Gary G.
Yelp
Small little place on Comm Ave, with about a half dozen tables. Authentic Sichuan with a good mix of dishes mostly appealing to a Chinese clientele. Service is unpolished but friendly, and they'll guide you through the menu with enthusiasm.
Dry Chili Tiger Shrimp: Shells on, flavor in, and stays on even if the shells come off. Nicely spicy but well rounded. Plump shrimp and lots of them.
Soft Tofu Fish in Chili Sauce: Very delicate fish, with force heat, some oil, and some herbs and peanuts. I could do without the peanuts, but interesting addition.
Sichuan Twice Cooked Pork Belly: A standard dish at Sichuan places, and this one is as good as anyone's. Moist, tender, thin-cut pork with a light coating of spicy, slightly oily sauce, celery-like veggies, and some chile peppers. Flavor, crunch, and heat. Great with white rice.
Spicy Cumin Beef: Similar to the lamb dishes with cumin had elsewhere, this was tingly spicy, with tender beef that still had some juices.

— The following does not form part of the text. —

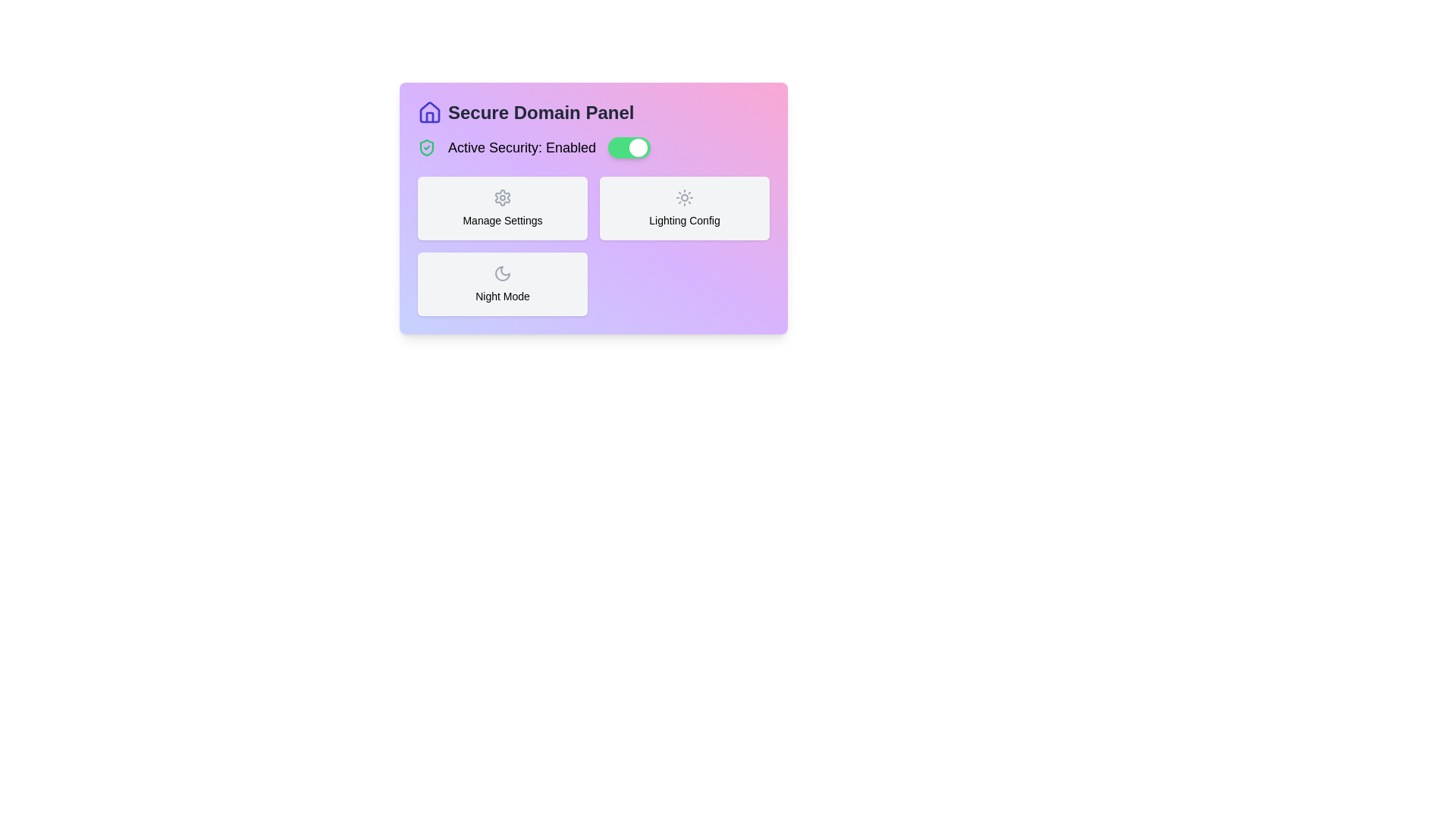  Describe the element at coordinates (428, 116) in the screenshot. I see `the decorative graphical component that is part of the house icon, located in the top-left corner of the panel near the middle-bottom section` at that location.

Nice contrast of spices and fresh herbs.
Signature Kung Po Chicken: Probably geared for less adventurous diners. Usually the Americanized stuff is a little sweet, but rather than swinging the pendulum in the opposite direction, they leaned in harder and made it even sweeter--with loads of honey, not sugar--but tempered that with an extra potent dose of fiery red peppers. Looks like a lot of peanuts, but many of them are actually large slices of garlic.
Braised Beer Duck: This hearty, stewy dish is perfect for the colder weather. The duck is soft, on the bone (requiring some tentative eating, but no less enjoyable), and spicy from the rich broth. Lots of large chunked lotus root and some other vegetables along for the ride. Great on white rice.

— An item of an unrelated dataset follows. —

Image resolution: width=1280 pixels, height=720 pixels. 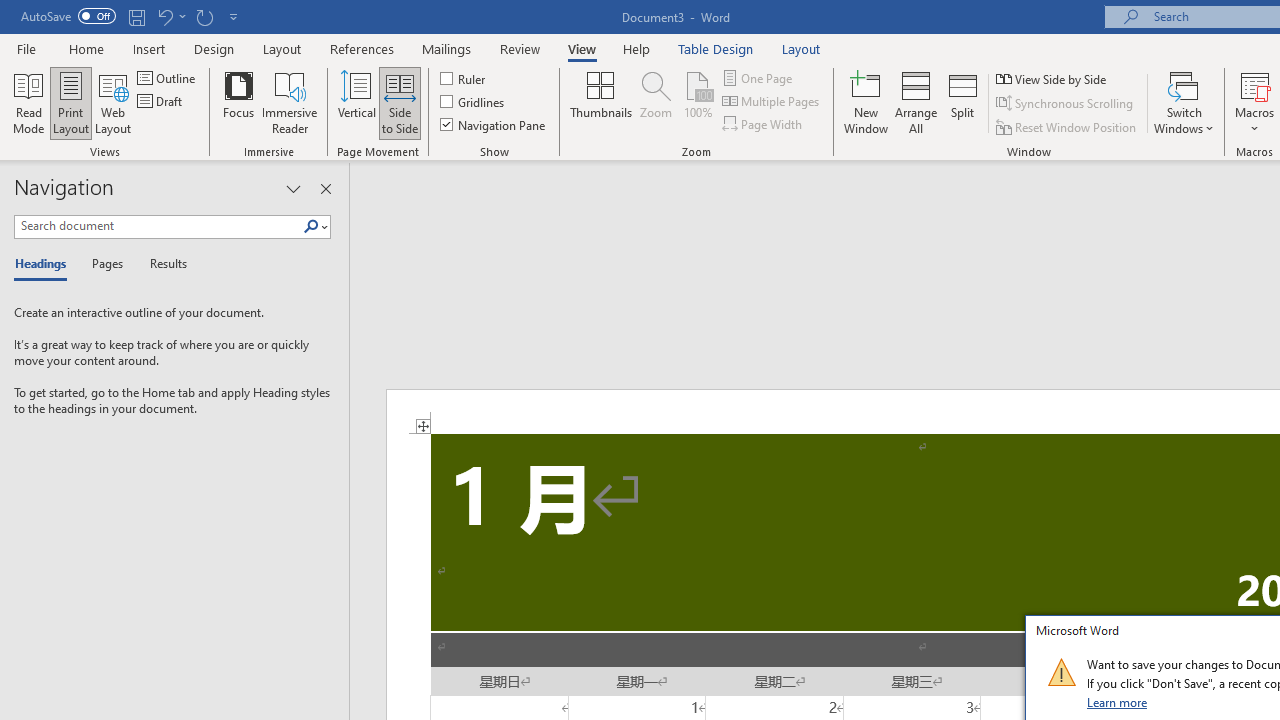 I want to click on 'Split', so click(x=963, y=103).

Wontons in Chili Oil: Wasn't expecting so much broth, but a nice surprise. Spicy stuff, and by no means blow your face off spicy, but the peppers and spices divided a constant tickle to the throat (a la Gene's wonton soup dish for those familiar).
Smoky Tea Flavored Duck: Quite possibly my favorite dish of 2022. Great color (inside and out), great texture, great juiciness, great smoky flavor.

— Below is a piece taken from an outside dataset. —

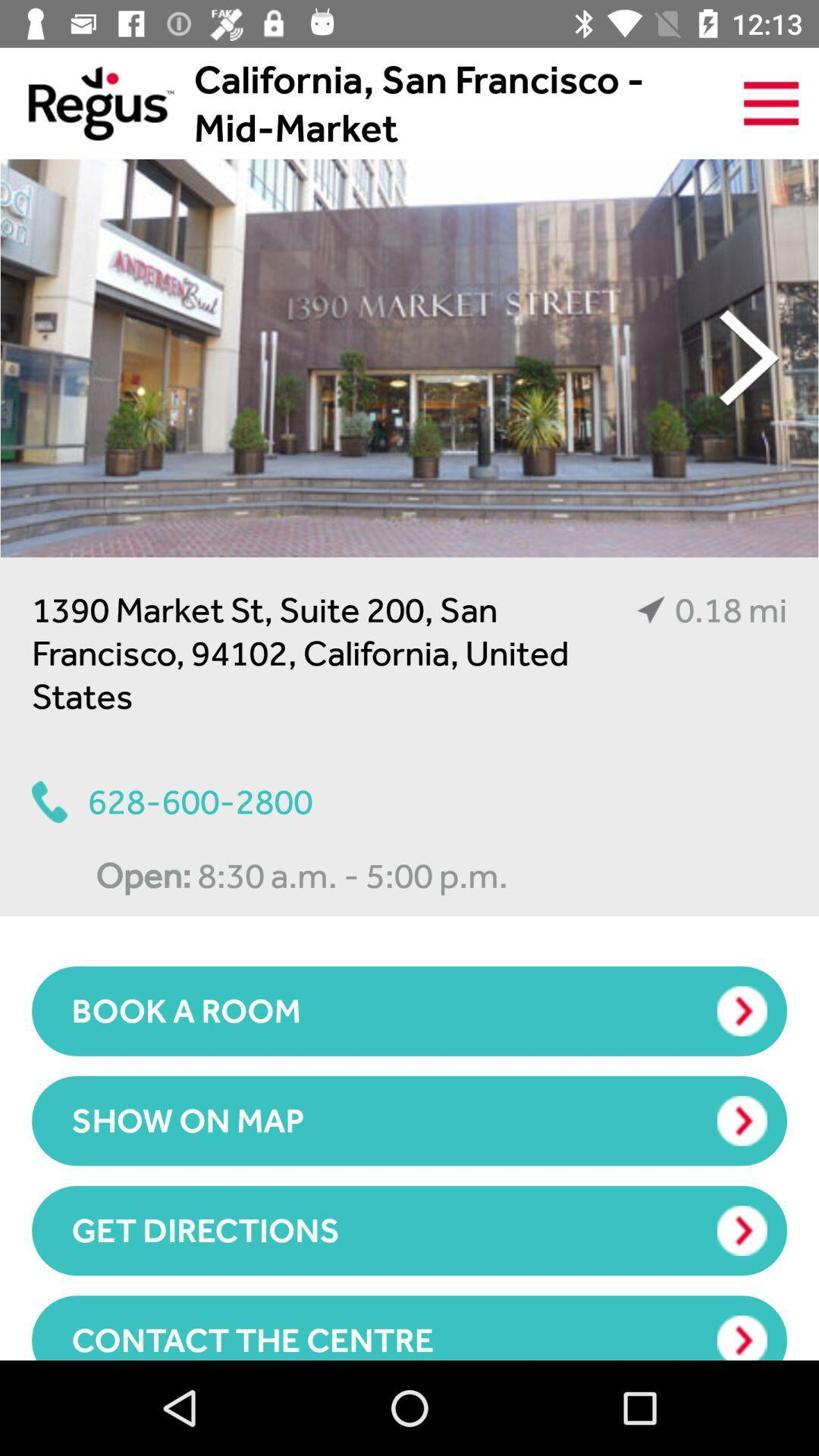  What do you see at coordinates (410, 1230) in the screenshot?
I see `get directions item` at bounding box center [410, 1230].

Signature Fish: High ticket price ($37), but high quality, high voltage flavor, and even high theater (served in a huge coffee-table-like tray, hot and bubbling), even though it's tilapia. Fried to a crisp and then simmered to keep it both flavorful and tender. Lots of peppers for heat and lots of herbs for both textural and flavor contrast, along with a thin, chile peppery, oily sauce that had none of the sweetened brown glop found in most suburban Sichuan whole fish dishes. Decent amount of vegetables (mostly lotus root, jicama, onion), tofu, and aromatics.
Twice Cooked Pork Belly Noodle: Ordinary noodles not much different from linguine, but served with a lively, thin, spicy sauce. Studded with leeks and onions in addition to the slightly charred, slightly wobbly pork. Satisfying.
Tao Tao Noodle: Flavorful, with beans, nuts, and herbs, and the noodles sometimes soft, sometimes more pleasantly al dente.
Basil Eggplant: Sweet, spicy, herbal. Melt-in-mouth tenderness. Somewhat oily sauce, but very doable.
Sichuan Stewed Pork: About a dozen sizable slices of pork belly, stewed to become very tender, and with a very similar texture to Jewish deli brisket or pastrami. Nice saltiness and vegetal complement from the little chopped pieces beside it. Leafy, beany, salty, delicious.
Basil Eggplant: Mildly spicy but more sweet, though a restrained sweetness and a nice blend. Very tender. I'm not much of an eggplant guy but I always wind up taking more of these than I expect, because it's very appealing.
Beef With Cumin Lunch Plate: Seemed different from the entree, as the lunch plate version had more sauce, less spice, and less cumin. I did like the extra sauce for use with the rice. Had I not had it their previous way, I'd love this dish. I'll still get it again, but prefer the entree version.
Stir-Fried Garlic Pork Ribs: Very crisp and very succulent bone-in pork, with garlic, ginger, and herbs adding flavor. No sauce to speak of, but juicy enough not to need one. Not necessarily an appetizer, but it makes a good makeshift one.
Chengdu Stewed Duck: Tender pieces on the bone, in a very spicy thin broth balanced by herbs. Lots of poultry flavor in the broth. Under what's visible are glass noodles, bean sprouts, soybeans, and other vegetables, but it's mostly a meatfest and a delicious one at that. Some offal in there too, but minor.
Eggplant in Mashed Chili: A cold appetizer with the feel of a tapenade, only spicier. Lots of green color from slightly pickled peppers, with purple eggplant underneath.
Overall, fantastic. Not every dish is what you expect, so always ask about the preparation and whether it's hot or cold. But more often than not, the meal will have at least one and usually two wow-factor dishes.